Out of Palestine
The Making of Modern Israel
A series of interviews with Jews, Palestinians, Arabs, and English political figures who were central to the creation of the Jewish state in 1948
When the territory known as Palestine fell under British rule in 1923, it brought hope to a land that had been fiercely contested since Biblical times. Under the terms of the Mandate—the name given the treaty drafted by the League of Nations—the southern part of the Ottoman Empire would become “a national home for the Jewish people,” delivering them at last from their long and agonized history of exile. Arabs would live peaceably by their side. Instead, it provoked a nameless but lethal war that rages to this day.

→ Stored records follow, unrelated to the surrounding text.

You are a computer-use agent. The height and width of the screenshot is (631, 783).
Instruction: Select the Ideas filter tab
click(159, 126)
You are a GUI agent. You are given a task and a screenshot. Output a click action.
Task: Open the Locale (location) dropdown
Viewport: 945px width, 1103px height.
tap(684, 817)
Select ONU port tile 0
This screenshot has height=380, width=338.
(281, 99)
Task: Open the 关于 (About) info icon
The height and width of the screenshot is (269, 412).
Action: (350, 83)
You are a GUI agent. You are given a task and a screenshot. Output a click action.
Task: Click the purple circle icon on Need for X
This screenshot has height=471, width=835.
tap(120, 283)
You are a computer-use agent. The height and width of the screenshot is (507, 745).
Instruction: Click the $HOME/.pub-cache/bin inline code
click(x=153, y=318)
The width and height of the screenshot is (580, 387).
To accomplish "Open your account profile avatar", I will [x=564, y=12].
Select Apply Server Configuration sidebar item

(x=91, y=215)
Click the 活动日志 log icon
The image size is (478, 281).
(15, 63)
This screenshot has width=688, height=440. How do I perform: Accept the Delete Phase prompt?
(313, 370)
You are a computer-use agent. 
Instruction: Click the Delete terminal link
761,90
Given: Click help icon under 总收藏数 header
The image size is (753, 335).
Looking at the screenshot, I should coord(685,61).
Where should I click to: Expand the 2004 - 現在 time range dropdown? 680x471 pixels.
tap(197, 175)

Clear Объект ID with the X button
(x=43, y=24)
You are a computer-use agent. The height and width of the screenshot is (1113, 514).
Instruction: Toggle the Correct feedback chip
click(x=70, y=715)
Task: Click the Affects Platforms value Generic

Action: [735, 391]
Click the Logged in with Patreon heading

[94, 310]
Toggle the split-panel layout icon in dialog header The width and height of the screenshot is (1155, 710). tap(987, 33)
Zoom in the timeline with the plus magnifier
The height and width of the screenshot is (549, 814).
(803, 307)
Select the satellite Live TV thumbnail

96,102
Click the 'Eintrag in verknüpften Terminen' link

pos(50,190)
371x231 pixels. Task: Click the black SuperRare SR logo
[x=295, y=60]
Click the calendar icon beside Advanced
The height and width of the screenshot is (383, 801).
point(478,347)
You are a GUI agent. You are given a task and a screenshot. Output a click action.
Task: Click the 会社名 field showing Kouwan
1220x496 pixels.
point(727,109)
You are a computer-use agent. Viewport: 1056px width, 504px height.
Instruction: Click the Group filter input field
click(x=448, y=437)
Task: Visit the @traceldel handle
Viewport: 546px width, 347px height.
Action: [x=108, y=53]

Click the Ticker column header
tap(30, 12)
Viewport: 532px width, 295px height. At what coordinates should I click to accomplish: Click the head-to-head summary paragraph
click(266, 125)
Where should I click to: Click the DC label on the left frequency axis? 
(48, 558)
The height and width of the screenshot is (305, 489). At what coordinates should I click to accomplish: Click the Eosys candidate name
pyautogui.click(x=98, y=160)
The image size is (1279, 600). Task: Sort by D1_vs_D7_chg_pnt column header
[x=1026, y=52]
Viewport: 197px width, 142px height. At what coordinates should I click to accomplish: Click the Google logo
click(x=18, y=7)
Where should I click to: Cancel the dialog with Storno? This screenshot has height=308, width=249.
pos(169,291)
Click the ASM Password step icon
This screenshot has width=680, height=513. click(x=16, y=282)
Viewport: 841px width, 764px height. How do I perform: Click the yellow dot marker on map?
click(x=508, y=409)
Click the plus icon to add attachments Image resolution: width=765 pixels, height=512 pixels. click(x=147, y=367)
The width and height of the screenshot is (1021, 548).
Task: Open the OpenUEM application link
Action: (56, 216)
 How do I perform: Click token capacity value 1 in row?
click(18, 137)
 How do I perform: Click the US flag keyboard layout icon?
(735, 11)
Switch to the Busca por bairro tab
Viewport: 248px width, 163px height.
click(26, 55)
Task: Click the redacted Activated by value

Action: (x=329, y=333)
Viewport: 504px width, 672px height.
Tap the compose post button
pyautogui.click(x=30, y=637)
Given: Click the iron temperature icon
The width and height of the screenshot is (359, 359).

Twenty-five years ago, Hadara Lazar began interviewing witnesses to (and often participants in) the events that culminated in the Partition of 1948—the division of Palestine into two separate and hostile nations. Her own mandate has been to understand the Arab-Israeli conflict through the eyes of those who unwittingly laid its groundwork. Their testimony, gathered in this moving oral history, weaves together a colorful tapestry of voices: the high-level British politicians and military officers who presided over Palestine; the Arabs who clung to a dream of self-rule; and the Jews who thought they had finally found a secure place in the world. Out of Palestine is history seen—and heard—close up; it captures a moment in time before the Middle East became a geographic term for the prospect of eternal strife.